SUPPLIED ENTRIES
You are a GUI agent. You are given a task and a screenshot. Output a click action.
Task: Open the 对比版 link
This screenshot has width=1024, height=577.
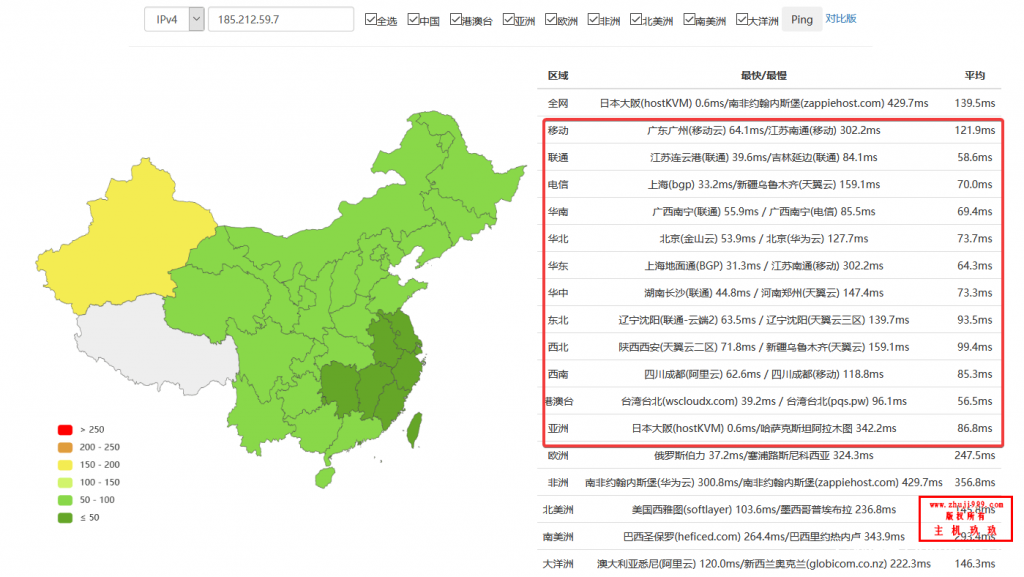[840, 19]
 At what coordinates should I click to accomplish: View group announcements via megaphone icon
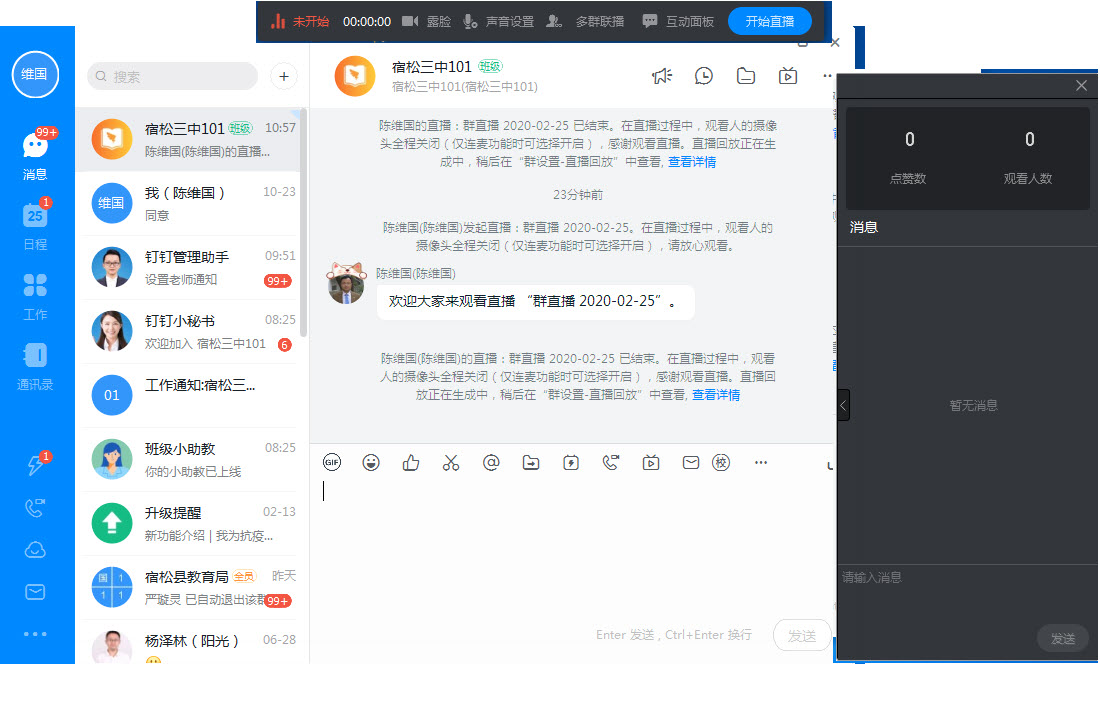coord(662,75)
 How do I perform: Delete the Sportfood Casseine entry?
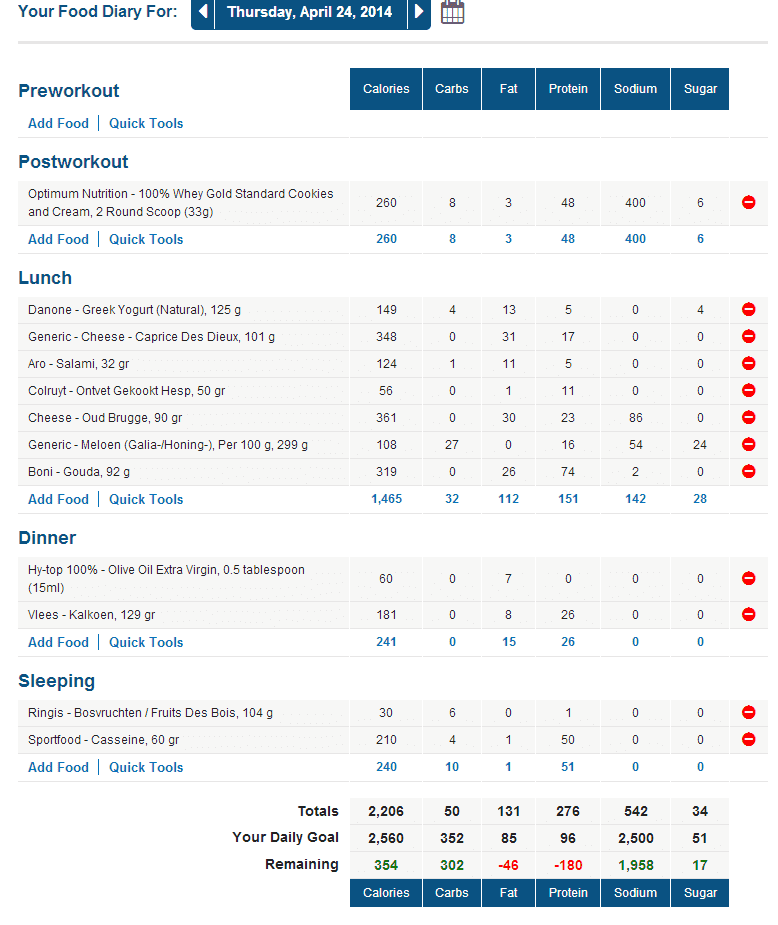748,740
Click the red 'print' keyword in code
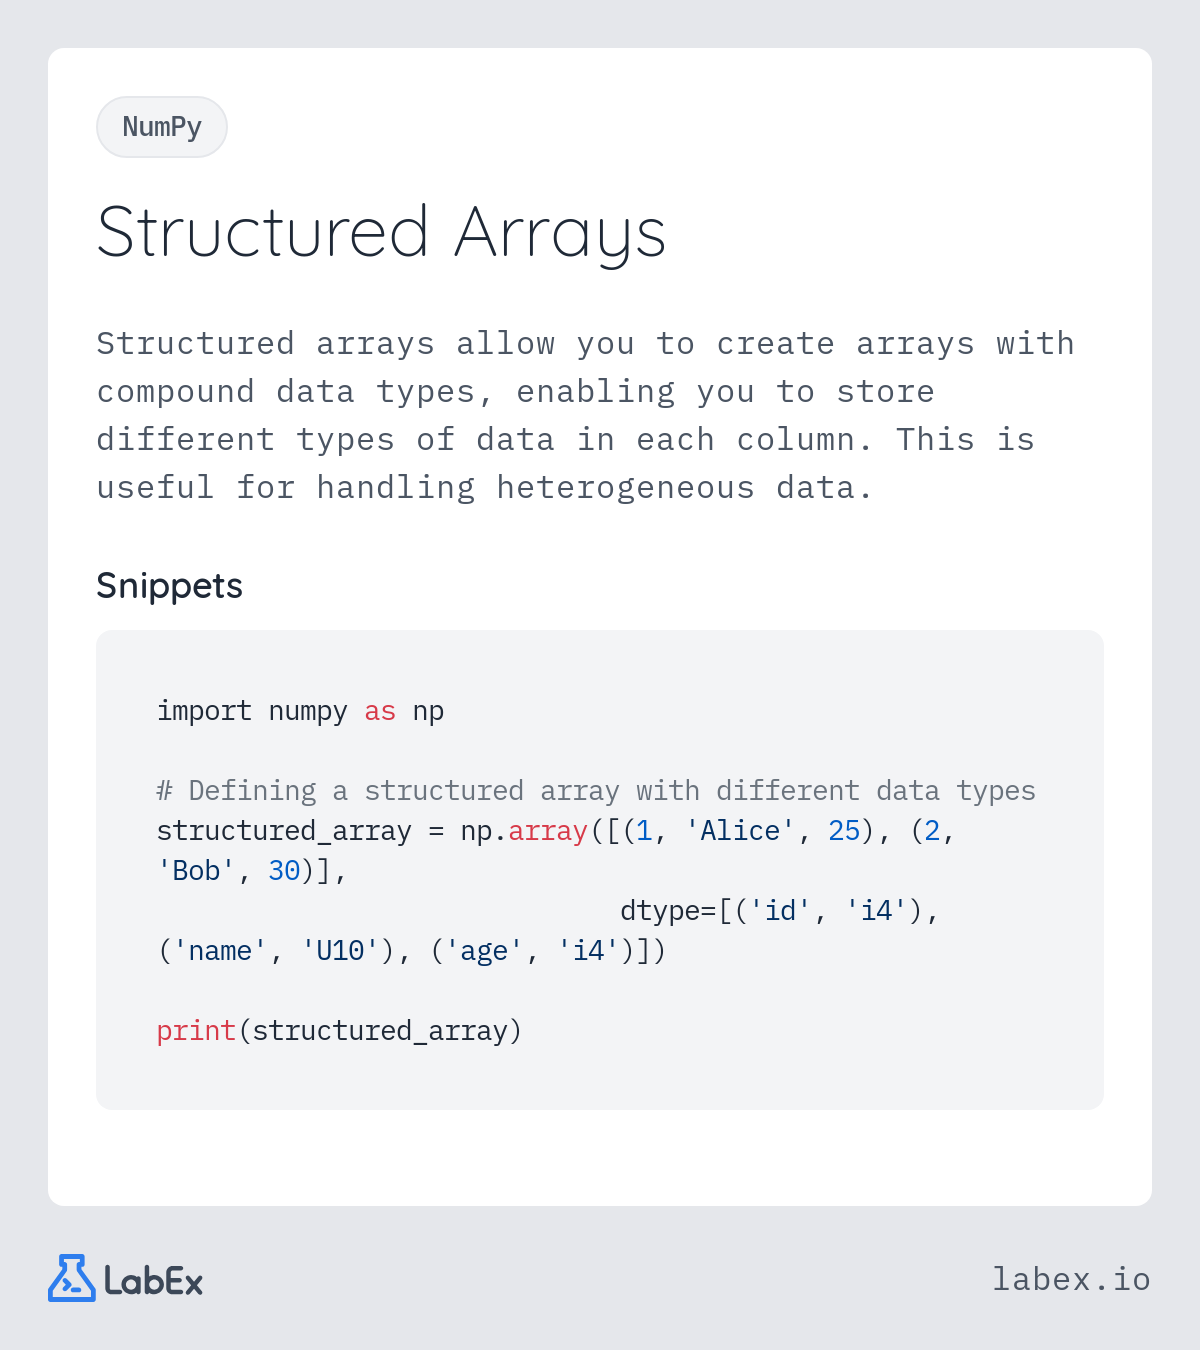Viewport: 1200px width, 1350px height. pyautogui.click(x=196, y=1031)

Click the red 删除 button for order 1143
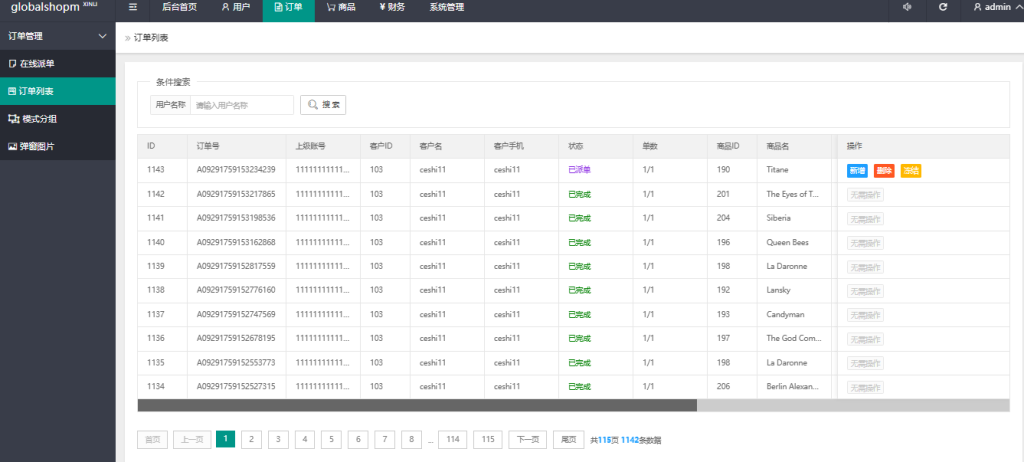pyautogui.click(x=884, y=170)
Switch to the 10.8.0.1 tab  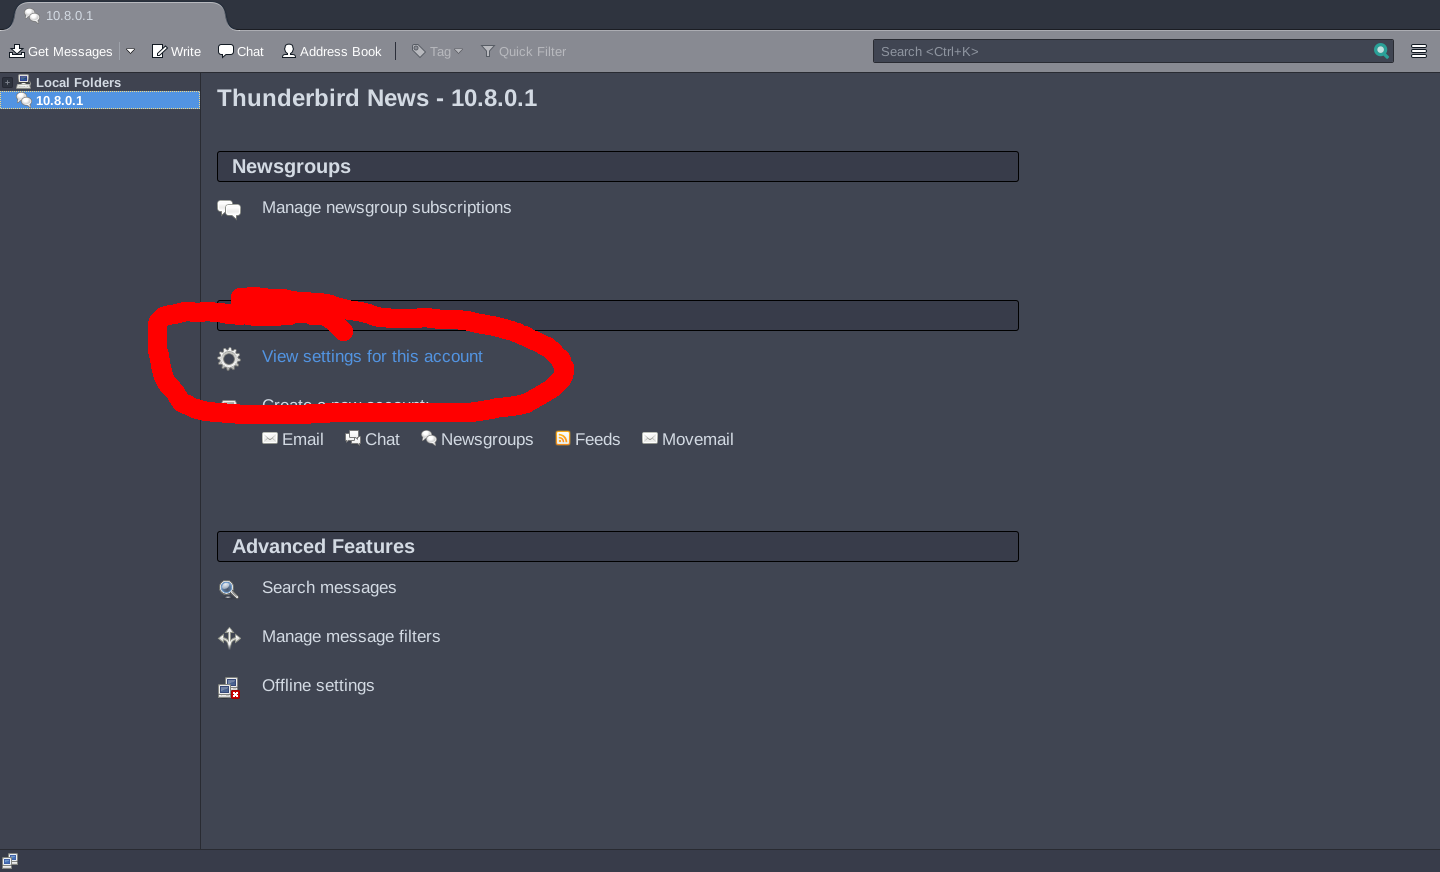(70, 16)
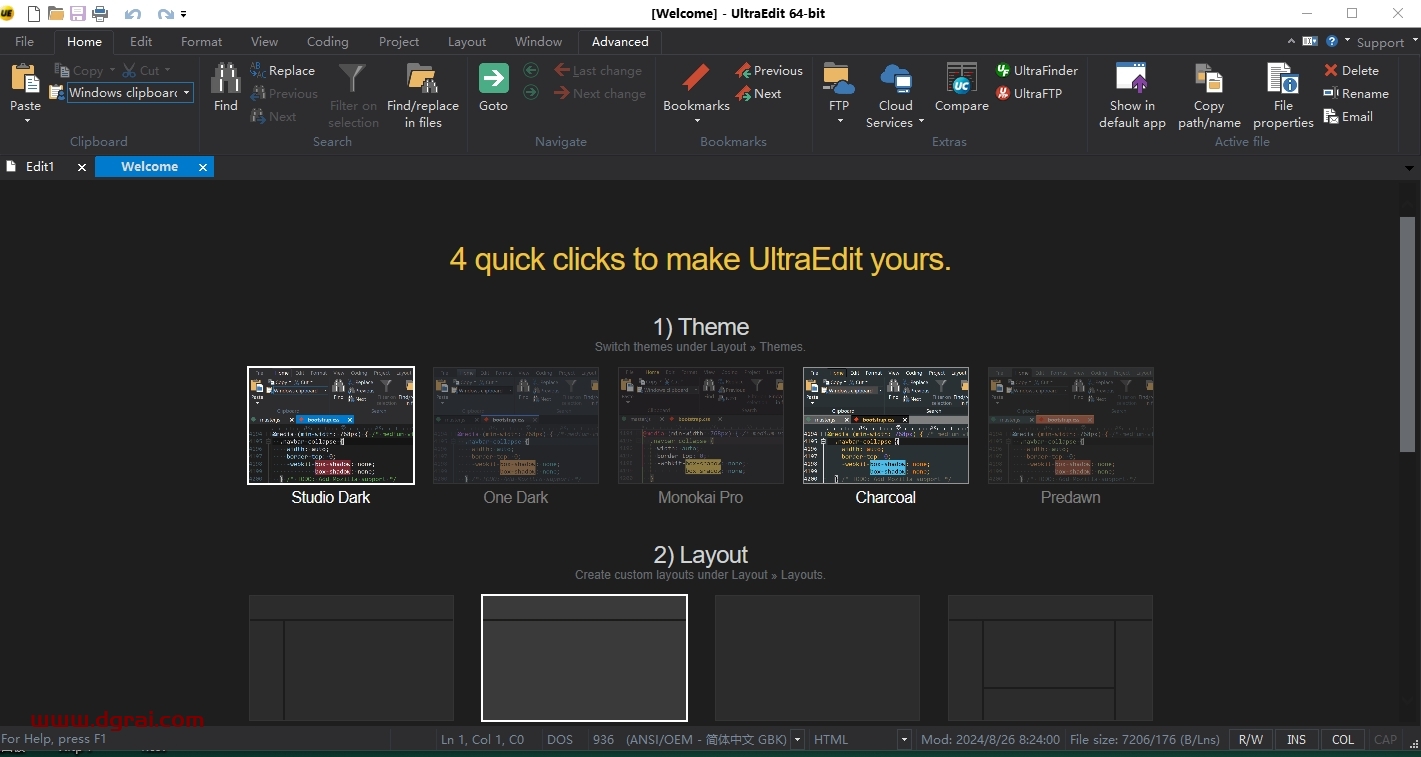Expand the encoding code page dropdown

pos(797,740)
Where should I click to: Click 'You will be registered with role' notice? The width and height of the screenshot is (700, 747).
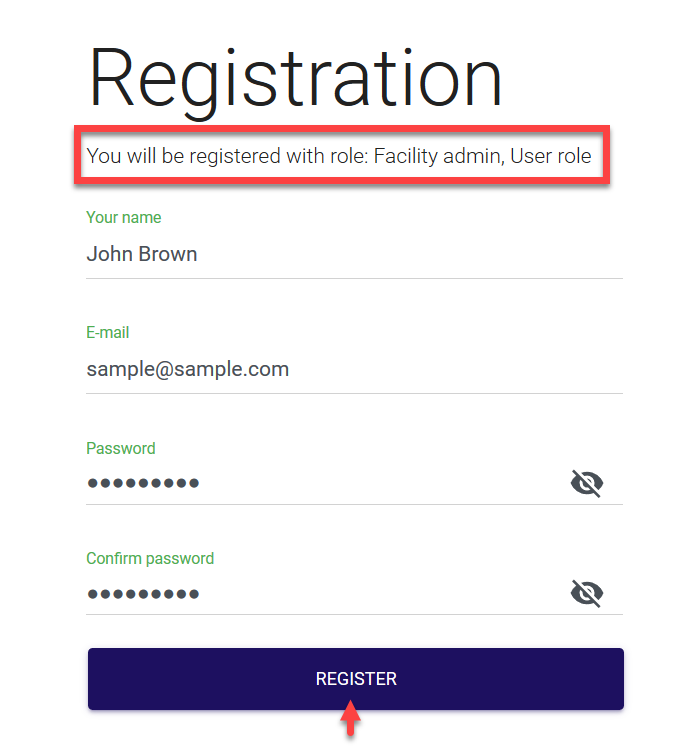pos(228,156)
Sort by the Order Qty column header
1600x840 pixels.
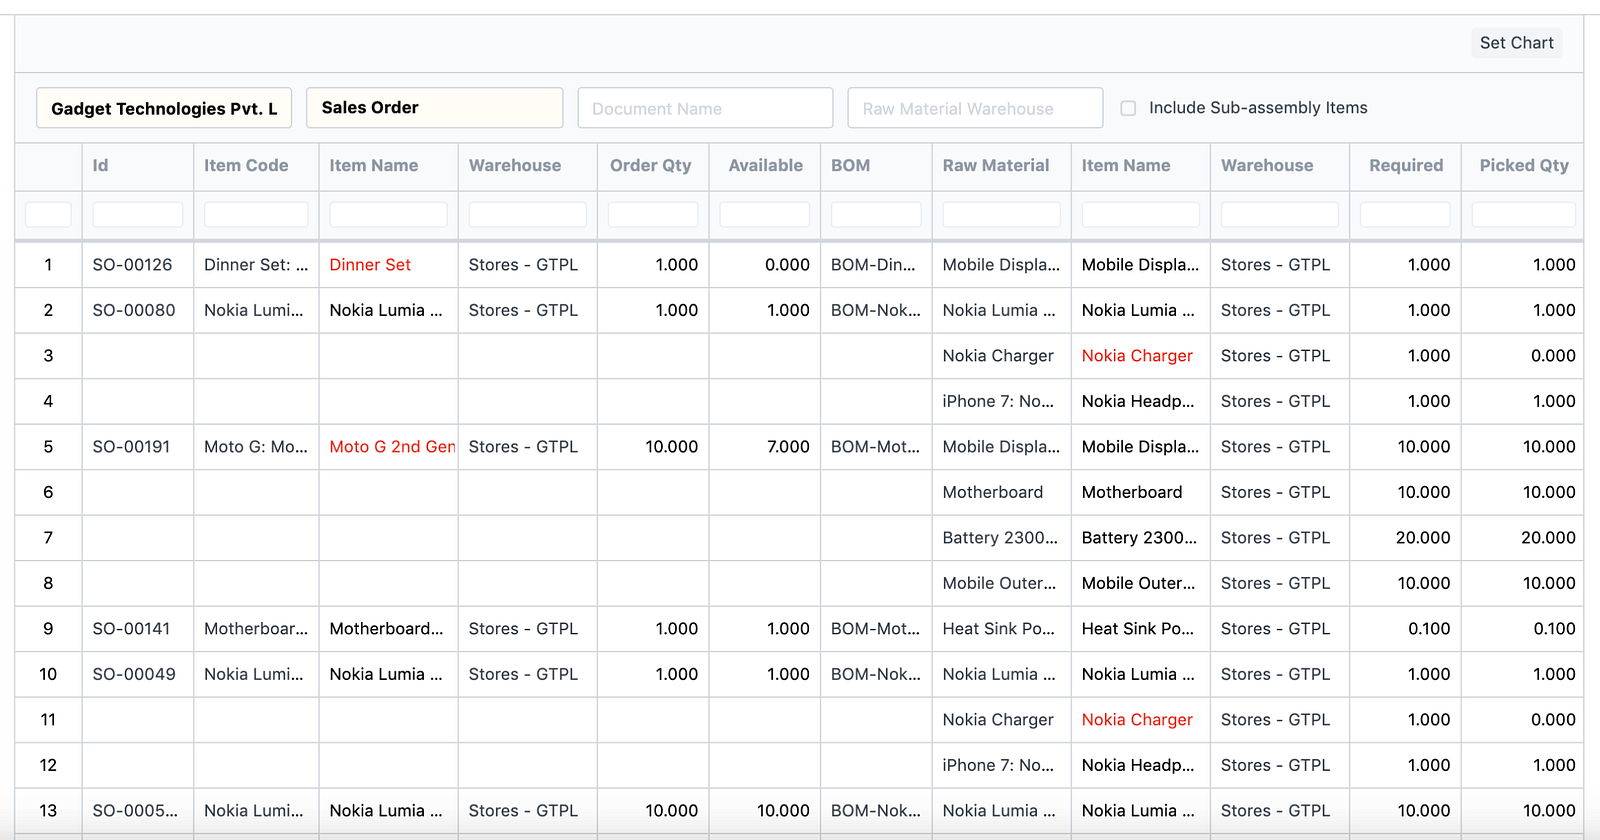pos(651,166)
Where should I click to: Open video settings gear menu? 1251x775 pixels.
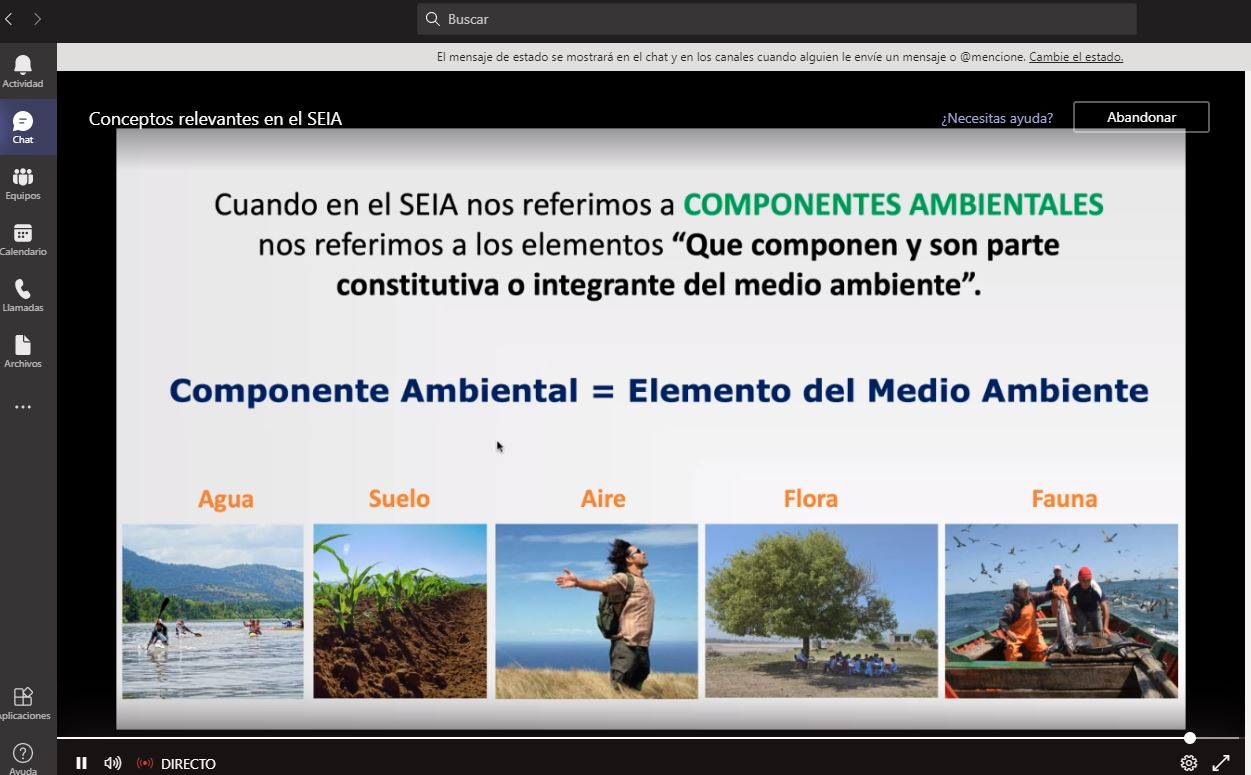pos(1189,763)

BRIEF
Repeat exactly the lines in the entries from the one containing "Where should I click to: Click" to the final line, inclusive, and nothing beyond them; skip pictures.

RESPONSE FOR THIS EXERCISE
Where should I click to: Click 'You will be registered with role' notice? The width and height of the screenshot is (700, 747).
pos(228,156)
Sort by the Order Qty column header
1600x840 pixels.
pos(651,166)
Where should I click to: Open video settings gear menu? 1251x775 pixels.
pos(1189,763)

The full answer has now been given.